Walz warns that when everything is a crisis, nothing is accountable.
If every day is DEFCON 1, no one can tell when something truly crosses the line.
Governing like a TV show
Kimmel describes Trump’s presidency as a reality show that got renewed way too many seasons.
Foreign policy feels like a dating show: dramatic breakups, sudden reconciliations, constant drama.
Domestic policy feels like improv: no script, no plan, everyone pretending this is normal.
Walz says it’s like coaching a Little League player who insists the scoreboard is fake whenever he’s losing.
And beneath the jokes? A chilling truth:
Agencies are scrambling to interpret tweets as policy.
Staffers analyze his facial expressions like ancient runes.
Science gets filtered through loyalty.
Protesters are talked about like enemies.
This isn’t just chaotic.
It’s dangerous.
Prosecutors like casting choices
Then Kimmel goes for the jaw.
He highlights Trump’s handpicked prosecutor in the Comey case—Lindsey Halligan, a former Miss Colorado contestant and insurance lawyer with no prosecution experience. “He picks lawyers,” Kimmel quips, “like he’s casting a reboot of Suits.”
The first Trump-appointed prosecutor reportedly refused the case due to lack of evidence and fear of losing his license if it looked vindictive. So they brought in someone new who, as Kimmel pointed out, seemed chosen less for courtroom history and more for screen presence.
Walz shakes his head: this isn’t justice. It’s casting.
A presidency that can’t admit the show is over
By the end, Kimmel and Walz aren’t yelling.
They’re tired.
We all are.
They describe a leader who still thinks he’s starring in a show that ended seasons ago—repeating taglines, selling the next episode, pointing to an audience that isn’t there anymore. The slogans echo. The scandals blur together.

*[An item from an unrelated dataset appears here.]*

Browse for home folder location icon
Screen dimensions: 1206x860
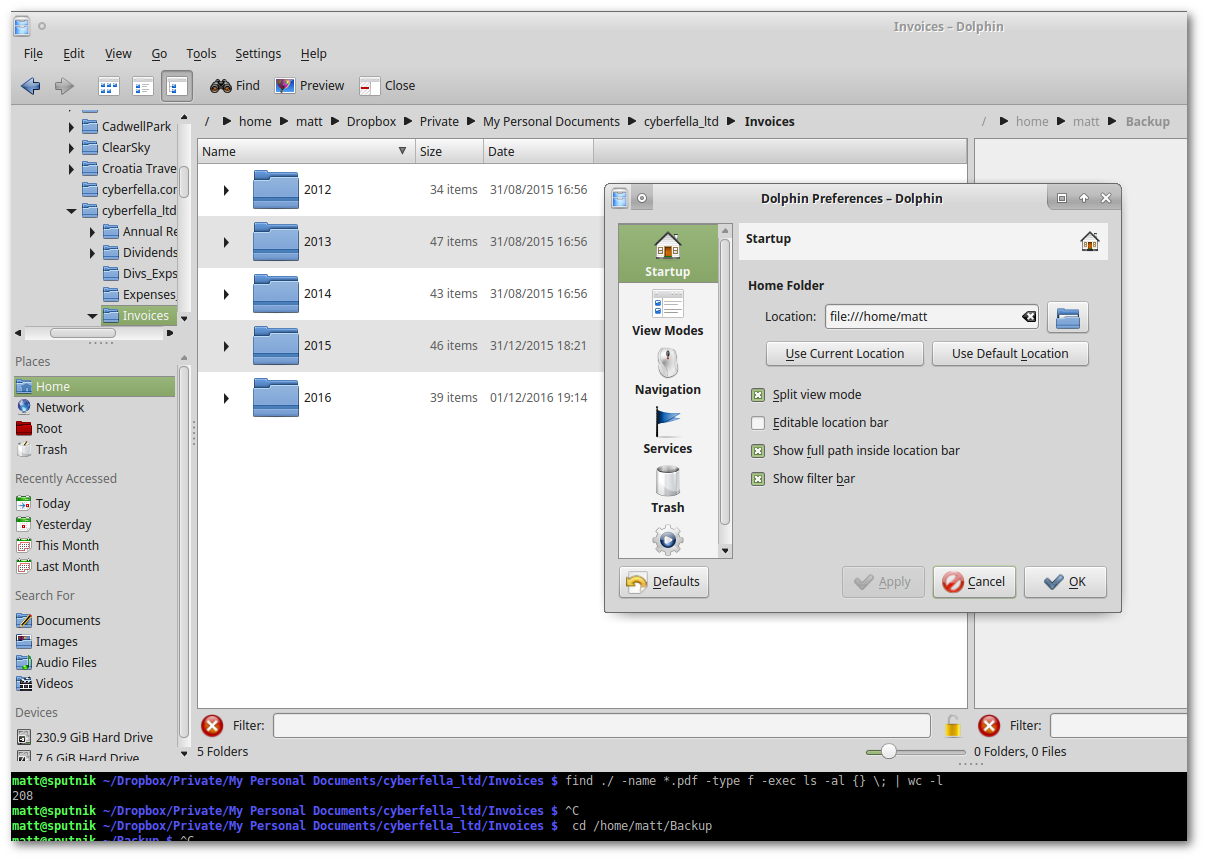pyautogui.click(x=1068, y=317)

The outrage is exhausted.
Kimmel says history will remember a presidency that screamed “unbreakable” while everything else cracked.
Walz imagines future students reading about this era, studying the tweets like telegrams from a time when power confused attention with respect.
In the end, they don’t need a punchline.
The picture they paint is the punchline:
A man still rehearsing for an audience that’s already gone home.
A “show” cancelled by reality—while the star refuses to leave the stage.